重写完dataset函数之后，让我们看看目标检测任务的训练数据具体是以何种形式存储的

data_folder = './json1/'
keep_difficult = True
batch_size = 1
workers = 1


train_dataset = PascalVOCDataset(data_folder,
                                     split='train',
                                     keep_difficult=keep_difficult)
val_dataset = PascalVOCDataset(data_folder,
                                   split='test',
                                   keep_difficult=keep_difficult)
train_loader = torch.utils.data.DataLoader(train_dataset, batch_size=batch_size, shuffle=True,
                                               collate_fn=train_dataset.collate_fn, num_workers=workers,
                                               pin_memory=True)  
                                                # note that we're passing the collate function here
val_loader = torch.utils.data.DataLoader(val_dataset, batch_size=batch_size, shuffle=True,
                                             collate_fn=val_dataset.collate_fn, num_workers=workers,
                                             pin_memory=True)
    
# for data in train_loader:
#     images, boxes, labels, difficulties = data
#     print('images---->', images)
#     print('boxes---->', boxes)
#     print('labels---->',labels)
#     print('difficulties---->',difficulties)

Loss

ssd的loss分为两部分,置信度误差confidence loss和位置location loss. 其中,confidence loss是对bbox的分类误差,使用cross entropy loss;而location是bbox的位置与ground truth的回归误差,使用smooth l1 loss.

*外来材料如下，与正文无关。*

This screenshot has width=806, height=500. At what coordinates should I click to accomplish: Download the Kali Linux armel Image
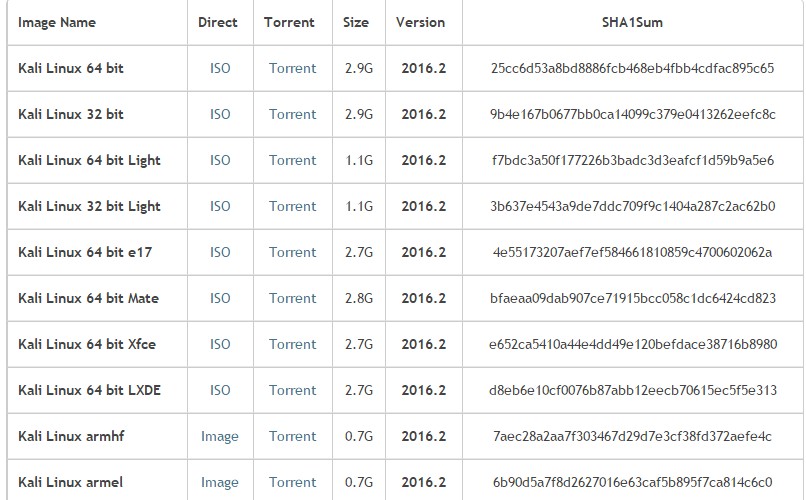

对于location loss, 公式如下图, 其中$g_j^{cx}$, $g_j^{cx}$, $g_j^{w}$, $g_j^{h}$ 是第j个groud truth bbox的4个位置值(中心点x,y坐标以及bbox的宽,高). $d_i^{cx}$, $d_i^{cx}$, $d_i^{w}$, $d_i^{h}$ 则是第i个先验框(prior)的4个位置值(中心点x,y坐标以及bbox的宽,高). 而 $\hat{g}_j^{cx}$, $\hat{g}_j^{cx}$, $\hat{g}_j^{w}$, $\hat{g}_j^{h}$ 是由ground truth bbox j和先验框(prior) i 算出的transform(或者叫offset)值.

$\hat{g}_{j}^{c x}=\left(g_{j}^{c x}-d_{i}^{c x}\right) / d_{i}^{w}, \hat{g}_{j}^{c y}=\left(g_{j}^{c y}-d_{i}^{c y}\right) / d_{i}^{h}$ $\hat{g}_{j}^{w}=\log \left(\frac{g_{j}^{w}}{d_{i}^{w}}\right), \hat{g}_{j}^{h}=\log \left(\frac{g_{j}^{h}}{d_{i}^{h}}\right)$

我们的目的是使得我们的CNN网络学习到这些transform(或者叫offset)值(即让输出的loc值逼近它们), 而当模型训练好后,进行目标检测时,我们只要将CNN输出的loc值与先验框(prior)的位置值做一个decode即可.在decode时, 公式如下,其中对于第i个prior,$d_i^{cx}$, $d_i^{cx}$, $d_i^{w}$, $d_i^{h}$是prior的位置值,$l_{i}^{cx}$, $l_{i}^{cy}$, $l_{i}^{w}$, $l_{i}^{h}$是我们模型输出的transform/offset值, $b_{i}^{cx}$, $b_{i}^{cy}$, $b_{i}^{w}$, $b_{i}^{h}$是我们检测到的物体对应图片的位置值.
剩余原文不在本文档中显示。